Greed for a fast buck could be a big motive out there, and that would presumably include the efficient kind that is said to work, clarify and cut through markets, as extolled in Oliver Stone’s Wall Street (1987). Bitcoin has shot up 60% this month so far, and achieved $1 trillion in global market value on Friday. Such quick gains off speculation can be heady. Already at a dizzying $55,000 apiece, many reckon it can still go higher by virtue of its growing fame and pre-set scarcity amid asset inflation around the world. Over 88.7% of its 21 million tokens have been mined, and its adoption has zoomed. Its use has the approval of MasterCard, PayPal, Apple and BNY Mellon. A fortnight ago, it got the endorsement of Tesla, too, which declared it had parked $1.5 billion in Bitcoin, perhaps as a kind of reserve, and said it would accept this crypto as payment for its cars. If a taxman’s nod was missing, it got that when Miami’s mayor said local tax could be paid in it. Adding a dash of intrigue, Twitter chief Jack Dorsey and American rapper Jay-Z said they have Bit-funded an endowment for its “development". All this highlights the upside of a punt on Bitcoin. But with the Centre ready to curb or outlaw cryptos, it still sounds reckless.
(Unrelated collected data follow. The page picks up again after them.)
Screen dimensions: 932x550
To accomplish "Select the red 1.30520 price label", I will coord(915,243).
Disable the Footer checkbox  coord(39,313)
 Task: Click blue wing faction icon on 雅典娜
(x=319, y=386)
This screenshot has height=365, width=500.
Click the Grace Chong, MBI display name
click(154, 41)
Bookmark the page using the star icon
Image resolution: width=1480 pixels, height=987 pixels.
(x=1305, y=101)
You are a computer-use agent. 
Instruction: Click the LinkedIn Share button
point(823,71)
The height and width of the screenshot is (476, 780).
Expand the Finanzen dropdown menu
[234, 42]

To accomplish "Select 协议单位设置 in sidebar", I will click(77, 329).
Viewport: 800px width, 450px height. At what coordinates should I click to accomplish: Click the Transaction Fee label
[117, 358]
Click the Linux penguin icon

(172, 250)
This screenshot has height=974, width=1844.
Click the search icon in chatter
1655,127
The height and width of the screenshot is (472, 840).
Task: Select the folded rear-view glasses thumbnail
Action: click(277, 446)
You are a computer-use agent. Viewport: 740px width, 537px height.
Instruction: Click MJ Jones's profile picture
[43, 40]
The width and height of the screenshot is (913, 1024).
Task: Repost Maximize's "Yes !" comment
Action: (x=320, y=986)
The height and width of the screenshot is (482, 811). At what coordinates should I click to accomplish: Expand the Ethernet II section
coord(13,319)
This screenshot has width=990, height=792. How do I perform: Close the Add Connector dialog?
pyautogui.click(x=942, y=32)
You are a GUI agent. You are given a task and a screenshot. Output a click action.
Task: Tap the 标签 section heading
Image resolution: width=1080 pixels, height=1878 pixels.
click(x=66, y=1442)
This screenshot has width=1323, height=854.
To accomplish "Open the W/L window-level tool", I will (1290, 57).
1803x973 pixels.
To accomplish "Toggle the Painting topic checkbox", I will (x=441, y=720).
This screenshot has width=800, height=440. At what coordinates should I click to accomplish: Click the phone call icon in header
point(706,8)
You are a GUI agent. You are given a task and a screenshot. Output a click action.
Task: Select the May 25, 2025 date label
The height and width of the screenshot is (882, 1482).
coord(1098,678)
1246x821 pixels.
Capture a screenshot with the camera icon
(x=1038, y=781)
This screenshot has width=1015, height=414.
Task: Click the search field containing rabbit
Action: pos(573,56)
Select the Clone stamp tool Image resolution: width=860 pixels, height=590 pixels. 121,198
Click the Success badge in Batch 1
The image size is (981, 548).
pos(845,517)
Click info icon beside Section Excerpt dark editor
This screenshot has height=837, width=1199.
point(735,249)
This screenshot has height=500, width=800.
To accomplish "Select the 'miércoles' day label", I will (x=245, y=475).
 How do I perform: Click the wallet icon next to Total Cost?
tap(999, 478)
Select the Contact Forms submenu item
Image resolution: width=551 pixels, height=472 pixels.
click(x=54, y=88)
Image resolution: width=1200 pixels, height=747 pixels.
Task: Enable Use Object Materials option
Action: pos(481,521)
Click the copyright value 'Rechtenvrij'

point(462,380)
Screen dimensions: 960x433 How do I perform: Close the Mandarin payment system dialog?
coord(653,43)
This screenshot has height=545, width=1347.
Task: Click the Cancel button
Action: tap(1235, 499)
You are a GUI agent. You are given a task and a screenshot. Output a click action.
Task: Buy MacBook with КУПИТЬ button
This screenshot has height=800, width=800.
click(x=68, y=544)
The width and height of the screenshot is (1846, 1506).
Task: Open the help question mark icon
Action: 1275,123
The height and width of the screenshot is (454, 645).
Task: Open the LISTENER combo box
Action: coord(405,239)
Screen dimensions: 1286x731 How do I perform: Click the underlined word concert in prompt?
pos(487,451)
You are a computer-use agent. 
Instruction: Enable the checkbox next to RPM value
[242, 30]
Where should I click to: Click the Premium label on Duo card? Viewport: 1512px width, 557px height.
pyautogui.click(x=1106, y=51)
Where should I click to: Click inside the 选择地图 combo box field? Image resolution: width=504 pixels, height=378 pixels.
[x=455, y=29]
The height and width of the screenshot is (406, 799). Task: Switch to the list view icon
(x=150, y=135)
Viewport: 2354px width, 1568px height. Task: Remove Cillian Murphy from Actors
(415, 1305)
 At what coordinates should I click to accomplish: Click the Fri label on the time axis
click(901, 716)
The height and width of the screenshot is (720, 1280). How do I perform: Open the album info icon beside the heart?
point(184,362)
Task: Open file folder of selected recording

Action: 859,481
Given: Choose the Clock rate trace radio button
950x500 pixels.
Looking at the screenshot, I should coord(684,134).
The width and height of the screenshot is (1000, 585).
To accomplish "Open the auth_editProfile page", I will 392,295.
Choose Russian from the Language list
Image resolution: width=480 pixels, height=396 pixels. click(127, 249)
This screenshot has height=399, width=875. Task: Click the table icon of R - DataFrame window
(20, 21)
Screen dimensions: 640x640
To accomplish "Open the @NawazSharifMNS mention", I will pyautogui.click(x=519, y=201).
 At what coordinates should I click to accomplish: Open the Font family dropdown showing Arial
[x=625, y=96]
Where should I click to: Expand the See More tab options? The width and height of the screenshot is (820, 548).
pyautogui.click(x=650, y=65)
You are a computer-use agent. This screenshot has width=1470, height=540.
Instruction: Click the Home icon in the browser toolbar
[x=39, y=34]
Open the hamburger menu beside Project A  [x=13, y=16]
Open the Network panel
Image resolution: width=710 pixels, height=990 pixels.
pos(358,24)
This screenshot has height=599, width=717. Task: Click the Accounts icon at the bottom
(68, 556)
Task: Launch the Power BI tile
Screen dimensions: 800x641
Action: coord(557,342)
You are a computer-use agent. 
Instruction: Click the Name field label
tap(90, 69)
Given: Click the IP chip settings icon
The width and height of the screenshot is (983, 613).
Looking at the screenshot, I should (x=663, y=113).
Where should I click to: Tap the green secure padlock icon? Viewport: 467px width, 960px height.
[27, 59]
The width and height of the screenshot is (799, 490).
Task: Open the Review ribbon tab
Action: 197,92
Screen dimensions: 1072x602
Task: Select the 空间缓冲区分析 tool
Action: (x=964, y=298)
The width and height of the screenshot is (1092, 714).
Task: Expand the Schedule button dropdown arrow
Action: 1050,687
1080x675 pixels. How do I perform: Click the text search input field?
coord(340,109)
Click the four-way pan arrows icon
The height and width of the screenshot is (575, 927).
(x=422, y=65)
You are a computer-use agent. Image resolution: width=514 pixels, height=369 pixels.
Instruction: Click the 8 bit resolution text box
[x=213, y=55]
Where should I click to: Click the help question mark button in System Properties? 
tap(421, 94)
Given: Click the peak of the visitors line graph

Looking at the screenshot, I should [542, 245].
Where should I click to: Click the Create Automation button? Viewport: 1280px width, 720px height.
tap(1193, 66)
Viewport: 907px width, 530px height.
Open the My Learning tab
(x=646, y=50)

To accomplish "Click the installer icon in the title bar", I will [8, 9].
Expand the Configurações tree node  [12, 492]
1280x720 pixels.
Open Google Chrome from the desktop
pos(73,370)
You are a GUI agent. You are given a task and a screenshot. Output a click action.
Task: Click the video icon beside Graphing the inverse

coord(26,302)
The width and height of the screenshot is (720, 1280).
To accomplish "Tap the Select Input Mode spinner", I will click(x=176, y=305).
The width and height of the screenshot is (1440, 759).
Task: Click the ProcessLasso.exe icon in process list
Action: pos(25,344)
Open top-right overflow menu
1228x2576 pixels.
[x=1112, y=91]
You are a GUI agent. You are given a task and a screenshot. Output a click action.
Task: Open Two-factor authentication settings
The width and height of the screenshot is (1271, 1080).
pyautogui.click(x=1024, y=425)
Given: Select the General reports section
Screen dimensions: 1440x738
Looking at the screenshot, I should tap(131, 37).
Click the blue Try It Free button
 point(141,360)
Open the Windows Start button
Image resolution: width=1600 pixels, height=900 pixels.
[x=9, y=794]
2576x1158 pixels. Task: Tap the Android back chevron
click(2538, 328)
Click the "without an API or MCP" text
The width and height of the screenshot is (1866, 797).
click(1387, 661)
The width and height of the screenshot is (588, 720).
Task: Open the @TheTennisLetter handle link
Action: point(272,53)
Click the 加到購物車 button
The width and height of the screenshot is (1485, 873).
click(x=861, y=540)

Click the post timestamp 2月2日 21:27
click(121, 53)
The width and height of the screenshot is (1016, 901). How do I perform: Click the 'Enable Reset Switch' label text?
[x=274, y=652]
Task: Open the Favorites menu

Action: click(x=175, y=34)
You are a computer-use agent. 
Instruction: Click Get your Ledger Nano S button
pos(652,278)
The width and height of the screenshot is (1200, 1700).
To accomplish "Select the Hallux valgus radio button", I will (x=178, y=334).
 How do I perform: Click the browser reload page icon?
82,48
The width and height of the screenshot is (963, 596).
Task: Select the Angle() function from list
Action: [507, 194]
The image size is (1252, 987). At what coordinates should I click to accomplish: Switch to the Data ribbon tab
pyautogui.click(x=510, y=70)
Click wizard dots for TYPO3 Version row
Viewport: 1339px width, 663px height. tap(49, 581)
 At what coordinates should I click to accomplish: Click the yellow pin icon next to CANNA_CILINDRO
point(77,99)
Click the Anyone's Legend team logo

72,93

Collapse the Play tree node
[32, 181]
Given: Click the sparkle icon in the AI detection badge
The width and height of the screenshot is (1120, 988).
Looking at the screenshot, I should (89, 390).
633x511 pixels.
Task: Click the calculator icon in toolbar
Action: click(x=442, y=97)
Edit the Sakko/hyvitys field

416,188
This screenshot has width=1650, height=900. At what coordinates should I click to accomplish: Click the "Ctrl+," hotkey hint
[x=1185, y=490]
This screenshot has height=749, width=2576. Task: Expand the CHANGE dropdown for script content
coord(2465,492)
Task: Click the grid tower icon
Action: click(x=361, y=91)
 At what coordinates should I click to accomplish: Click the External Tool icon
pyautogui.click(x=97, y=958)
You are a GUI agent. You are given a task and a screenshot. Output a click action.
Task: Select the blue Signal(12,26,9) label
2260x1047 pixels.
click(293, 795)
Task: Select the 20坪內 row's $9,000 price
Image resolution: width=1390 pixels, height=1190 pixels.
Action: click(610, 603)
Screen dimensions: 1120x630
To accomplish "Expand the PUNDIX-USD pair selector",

Perhaps a large fraction of crypto holders in India do not expect an outright ban. If the Centre does enact one, some may have calculated that they would be given a few weeks to unwind their holdings, and even if taxes or a penalty must be paid, they can sell off just in time and book profits. Another wager seems to be that crypto ownership is easy to hide, given the dark web’s existence, and so restrictions would be hard to effect. Even technically, it is unclear if online tokens can be jammed without collateral damage to their underlying technology, blockchain, which has worthy uses in various fields. The ‘crypto’ part also explains why they are seen as a place to stash money away. Recall how Bitcoin was held up as ‘digital gold’ in the aftermath of demonetization back in 2016. To the extent that our purchases of it involve rupee conversion into global e-money, it can willy-nilly serve as a vehicle of capital flight. So, yes, Indian authorities do have good reason to be wary of cryptocurrency. But its complexities are such that a crackdown would be a clumsy response.